I Talked About SMARTA and Ruffed Lemur Color Vision A Lot This Week

Duke Lemur Center presentation cover page

I gave a 30 minute presentation on Tuesday at Duke Lemur Center this week for their "Lemurs, Science, and Beer" seminar. The title of the talk is "Do You See What I See? Studying Ruffed Lemur (Varecia spp.) Color Vision using SMARTA".  In this presentation, I did a brief talk about how color vision came to be and what the world might look like for ruffed lemurs if they cannot see red or if they can see red. Then, I talked about my research questions and how I try to answer them by using SMARTA.

Hey, I know this Raymond Vagell guy! 

The event had a great turn out. It even attracted a few public attendees as I had advertised the talk on Facebook and Twitter. I'm glad that I was able to talk about what SMARTA is and how it is used to study ruffed lemur color vision to the DLC staff because they've seen me conducting my research but probably doesn't really know what I'm doing. Thanks to all my friends who came to support me. 

That's Carme using SMARTA

On Wednesday, I had the opportunity to talk about SMARTA and ruffed lemur color vision to Scaling Stem participants who came to visit DLC. I talked about how SMARTA came to be and how it was built. Then, I showed the participants how SMARTA works. Because this is a women in STEM group, it was apropos to have Halley demonstrate how SMARTA works. Without skipping a beat, Halley did her color vision trials perfectly and her enthusiasm wow-ed the crowd.

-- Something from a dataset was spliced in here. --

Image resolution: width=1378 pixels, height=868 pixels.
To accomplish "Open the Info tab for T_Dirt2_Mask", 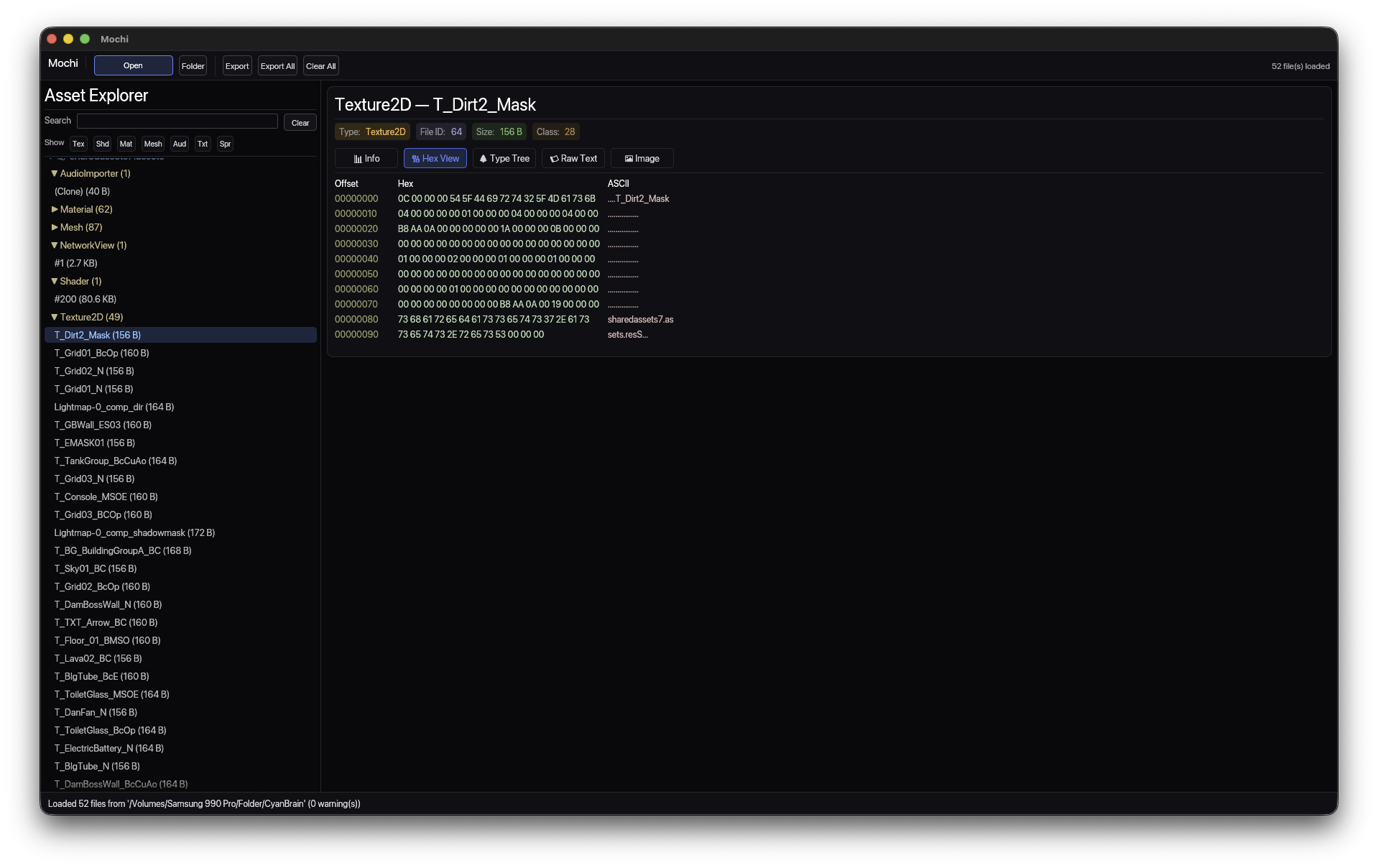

Giving a talk to Scaling Stem participants. Helping me demonstrate SMARTA is my lemur assistant, Halley

On Thursday, I gave a brief talk to a group of college freshmen that are interested in animal cognition studies. Though the talk was brief, I was able to share some tips on designing animal studies and things to expect when working with animals. This time, Carme helped demonstrate SMARTA. She also wow-ed the crowd with her cognitive skills in discrimination tasks.

Giving a brief talk about my color vision project 

This has been a long week! But, I am glad that I was given the opportunity to talk about my research and sharing my stories not only to the DLC staff, but also to educators and students. This week is also my last week at DLC for awhile. I am flying back to NYC and will be back to DLC periodically until the study is done around August. My assistant will be continuing this study while I am away. Thanks to Dr. Erin Ehmke for giving me the opportunities to share my work with the DLC family, educators and students.

Saturday, April 2, 2016

Lemur, Science, and Beer Talk: April 5th, 4PM at Duke Lemur Center

Come join me on Tuesday, April 5th at 4PM where I will be presenting a talk on my ruffed lemur color vision study titled "Do You See What I See? Studying Ruffed Lemur Color Vision using SMARTA. I will talk about the ruffed lemurs and their color vision, what SMARTA is, as well as how this study is conducted.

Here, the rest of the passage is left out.